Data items
**********
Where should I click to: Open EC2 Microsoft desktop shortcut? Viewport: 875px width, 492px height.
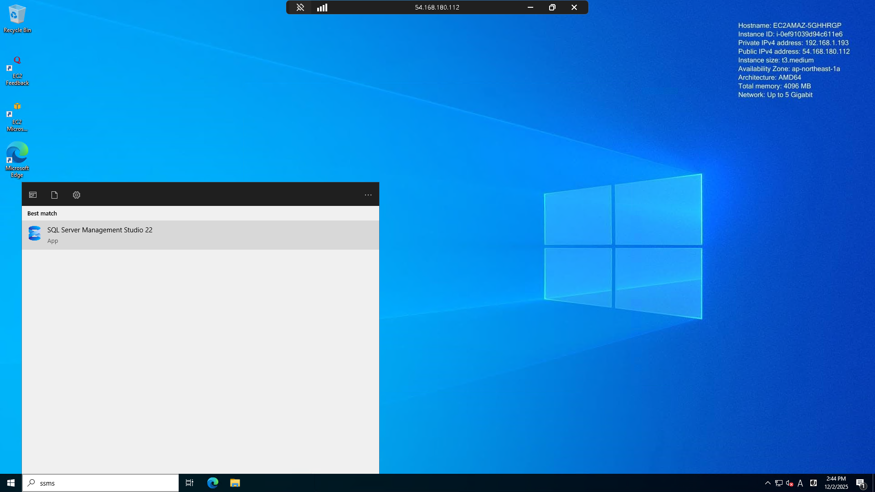coord(17,116)
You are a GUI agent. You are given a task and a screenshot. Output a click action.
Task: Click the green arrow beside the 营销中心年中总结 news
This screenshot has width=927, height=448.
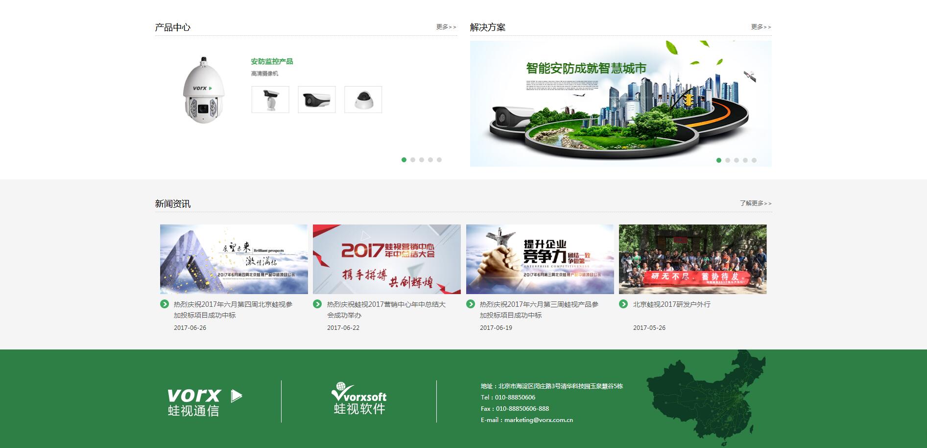[x=318, y=305]
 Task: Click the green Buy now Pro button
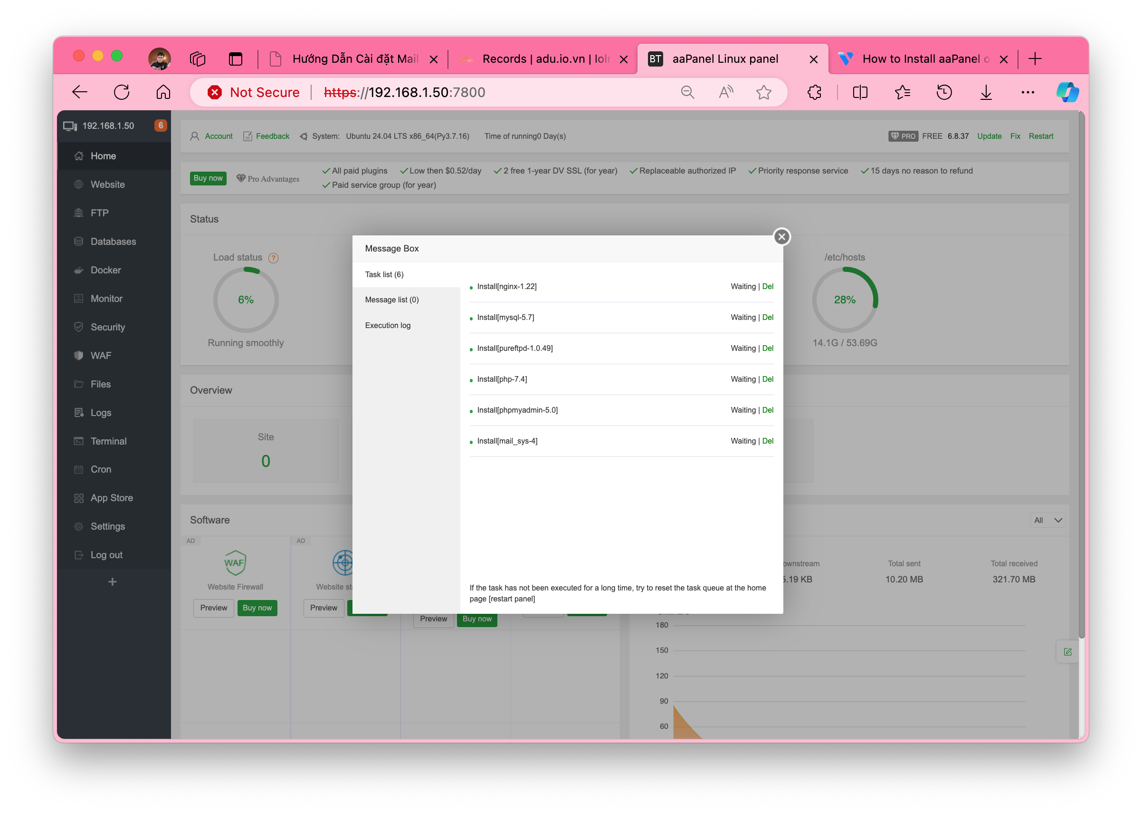208,178
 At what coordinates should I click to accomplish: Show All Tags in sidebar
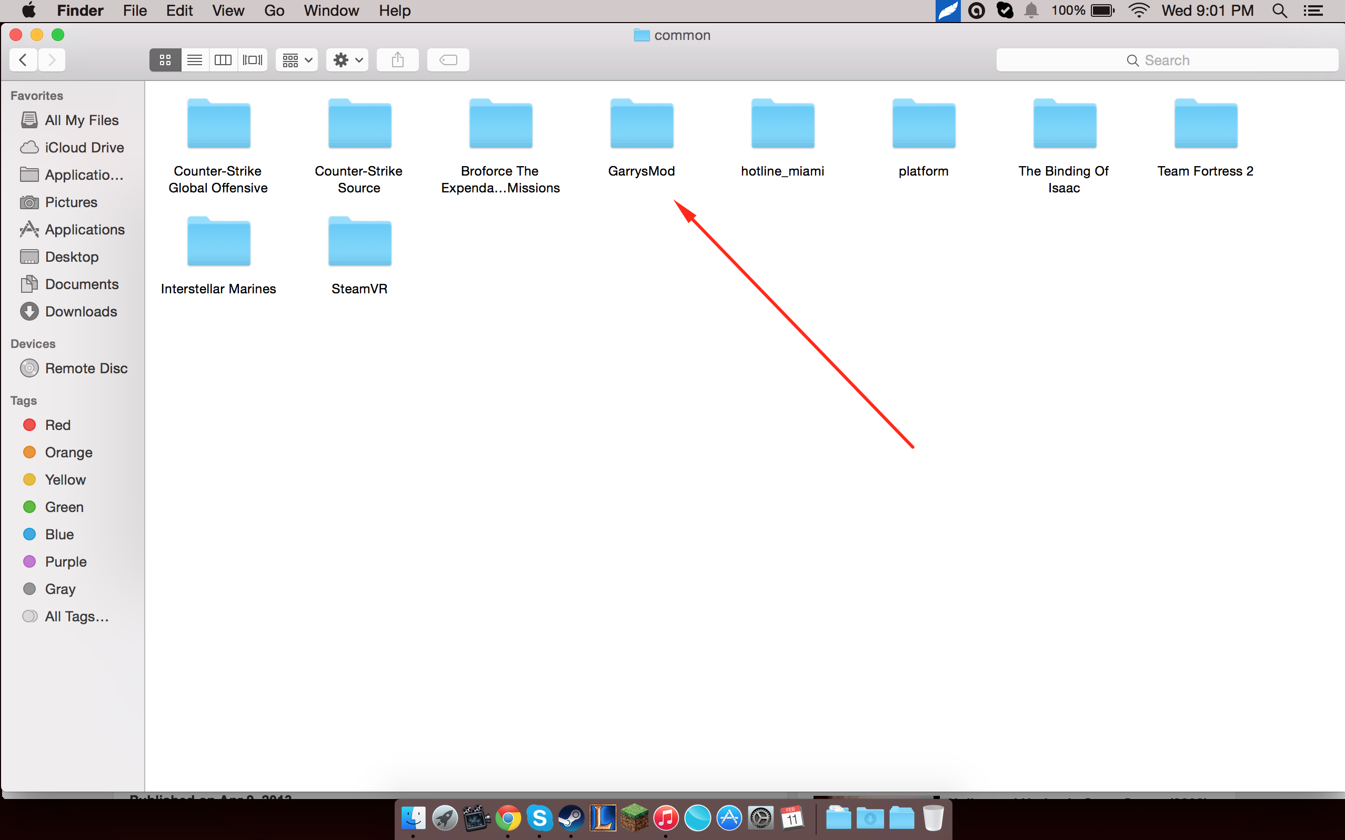point(76,616)

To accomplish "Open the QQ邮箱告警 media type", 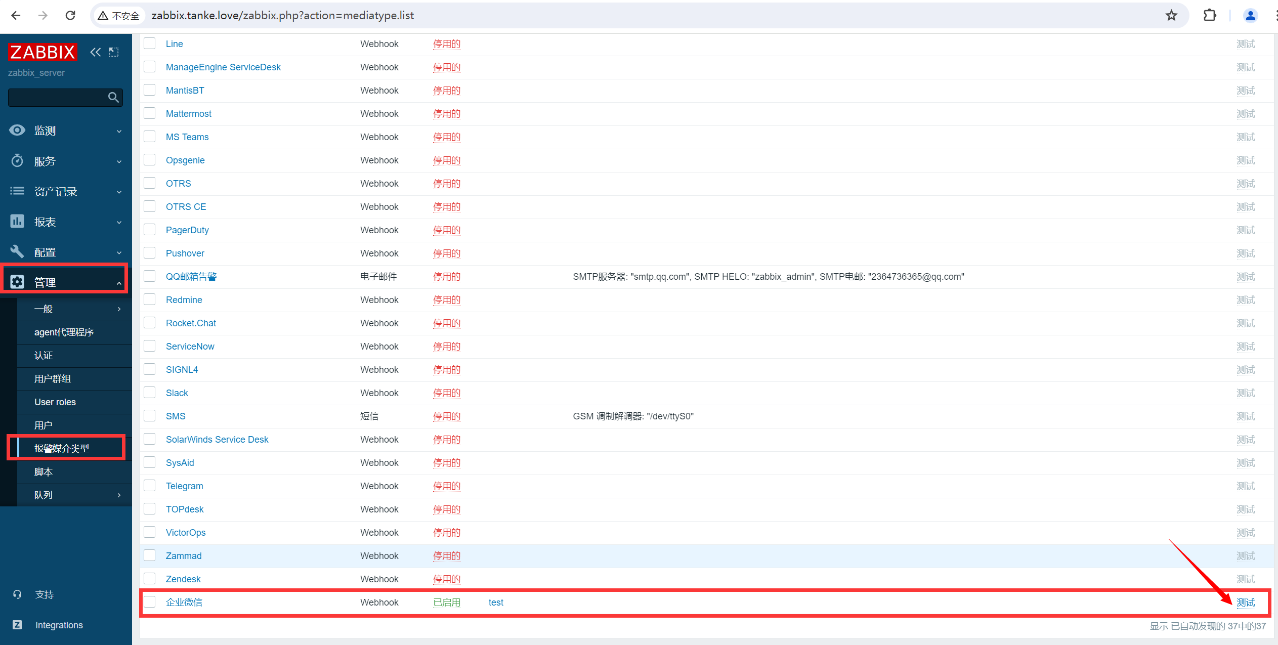I will point(191,276).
**********
▶ [Exercise goal]
Go through the data above and print exactly the lines from its first line through the line holding "Task: Click the green arrow", both included, leaving pictures aside.

▶ [Your solution]
Where should I click to: Open EC2 Microsoft desktop shortcut? Viewport: 875px width, 492px height.
coord(17,116)
You are a GUI agent. You are given a task and a screenshot. Output a click action.
Task: Click the green arrow beside the 营销中心年中总结 news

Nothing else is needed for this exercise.